Ketika banyak orang yang bisa menikmati manfaatnya, lulus.
buat aja standar masing2 minimal orang yang mendapatkan manfaatnya.

misal,
untuk anak SMP bisa memberikan satu hal
yang manfaatnya bisa dinikmati minimal 10 orang,
SMA minimal 50 orang,
perguruan tinggi minimal 200 orang.
gampang kan?

dengan begitu
anak sekolah orientasinya pemanfaatan ilmu. bukan nilai.
memicu kreatifitas dan responsibilitas kepada lingkungannya, ga cuma terkungkung di kelas literatur yang itu-itu aja.
memicu semangat belajar mencari ilmu karena mereka butuh, bukan disuruh.

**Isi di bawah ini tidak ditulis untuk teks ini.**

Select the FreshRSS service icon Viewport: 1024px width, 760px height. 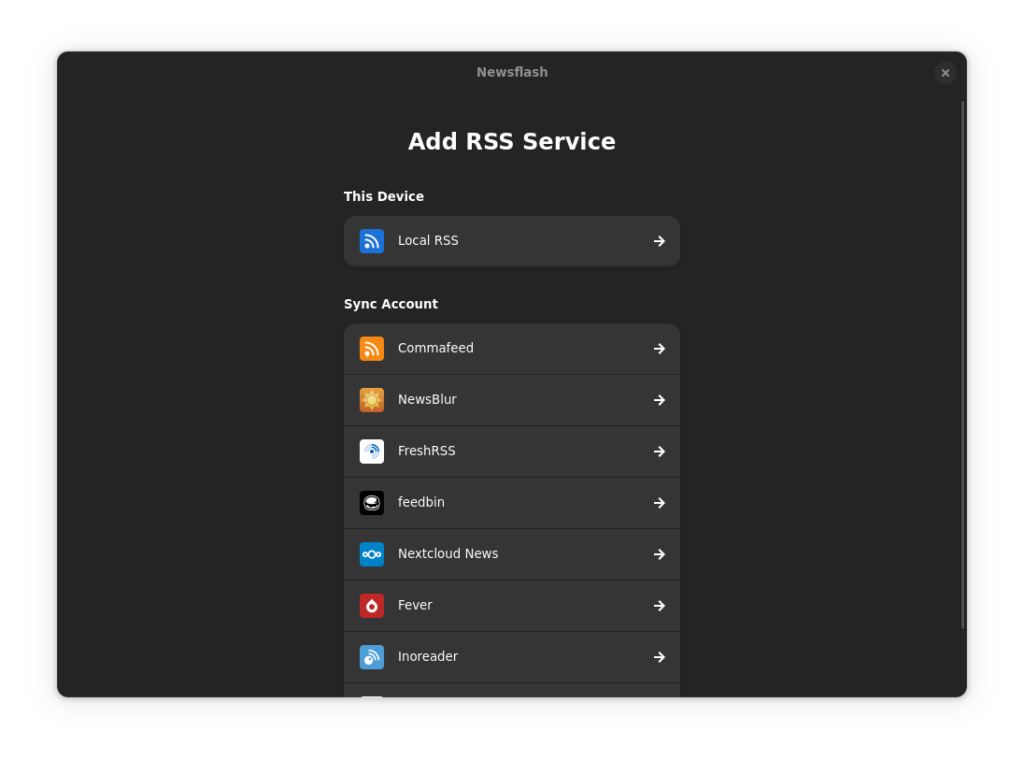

gmn??? pemikiran yang aneh kan!!! wakakakaka

lalu ada masalah lagi, ketika manfaat menjadi standar,
berarti sejak awal anak masuk sekolah harus punya impian
mau bisa apa, bermanfaat dalam bidang apa?

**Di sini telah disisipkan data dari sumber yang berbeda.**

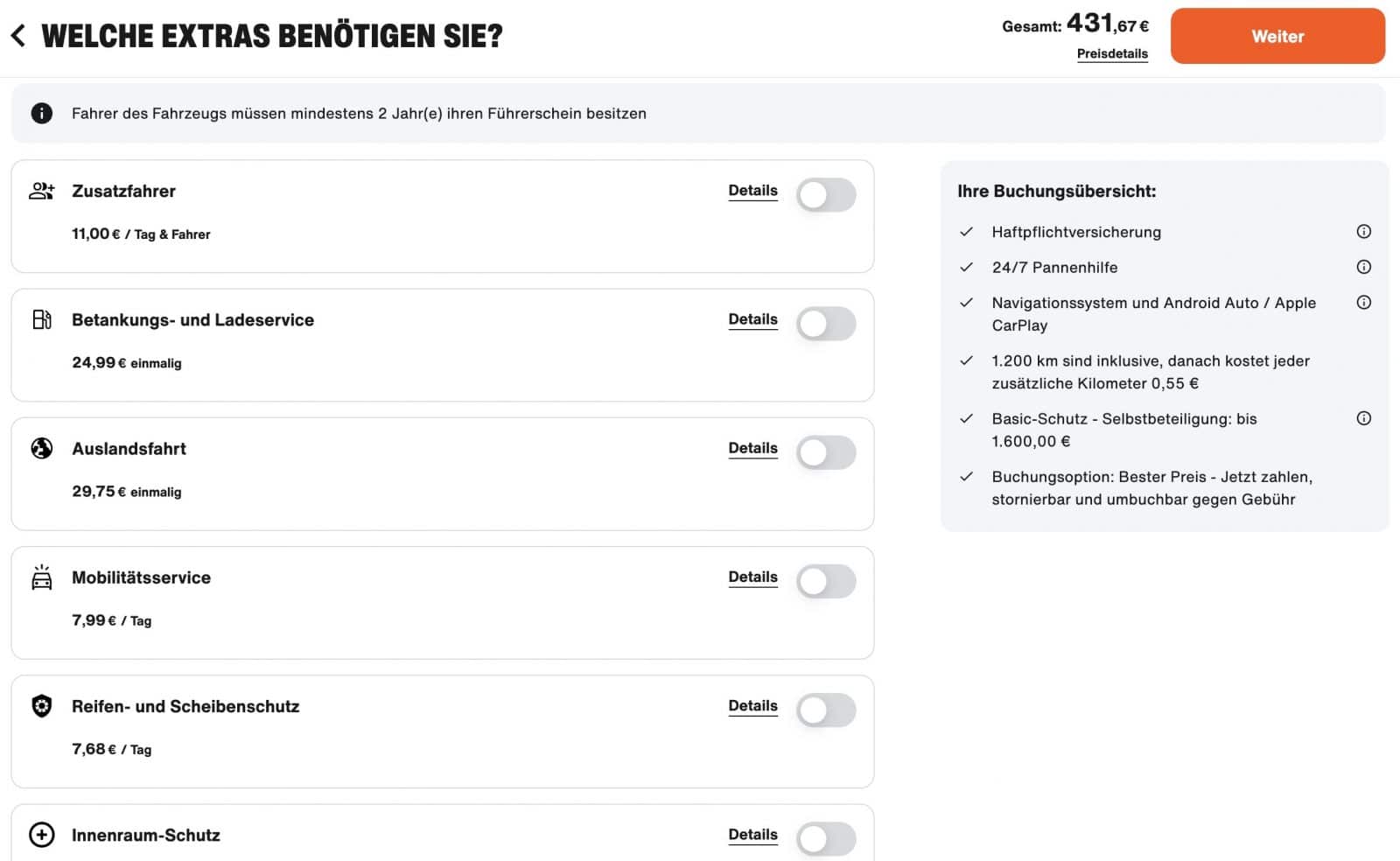Click the shield icon for Reifen- und Scheibenschutz

pyautogui.click(x=42, y=707)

ya, sejak awal dia harus tau mau bisa apa.

ini bisa ditentukan dengan impiannya sendiri.
dan petunjuk dari pemandu bakatnya, baik itu orang tua maupun guru.

sebetulnya masih banyak yang masih ngantri di otak ku,,
cuman 10 jari ini minta berhenti dulu, dah cape. wkwkw

jadi intinya,
MANFAAT lah yang harusnya menjadi STANDAR PENDIDIKAN.
bukan NILAI.

dan memberikan manfaat tidak perlu menunggu
kalau sudah kaya, kalau sudah pinter.

karena memberikan manfaat itu kegiatan yang perlu latihan.
dan latihan paling baik dilakukan sejak dini.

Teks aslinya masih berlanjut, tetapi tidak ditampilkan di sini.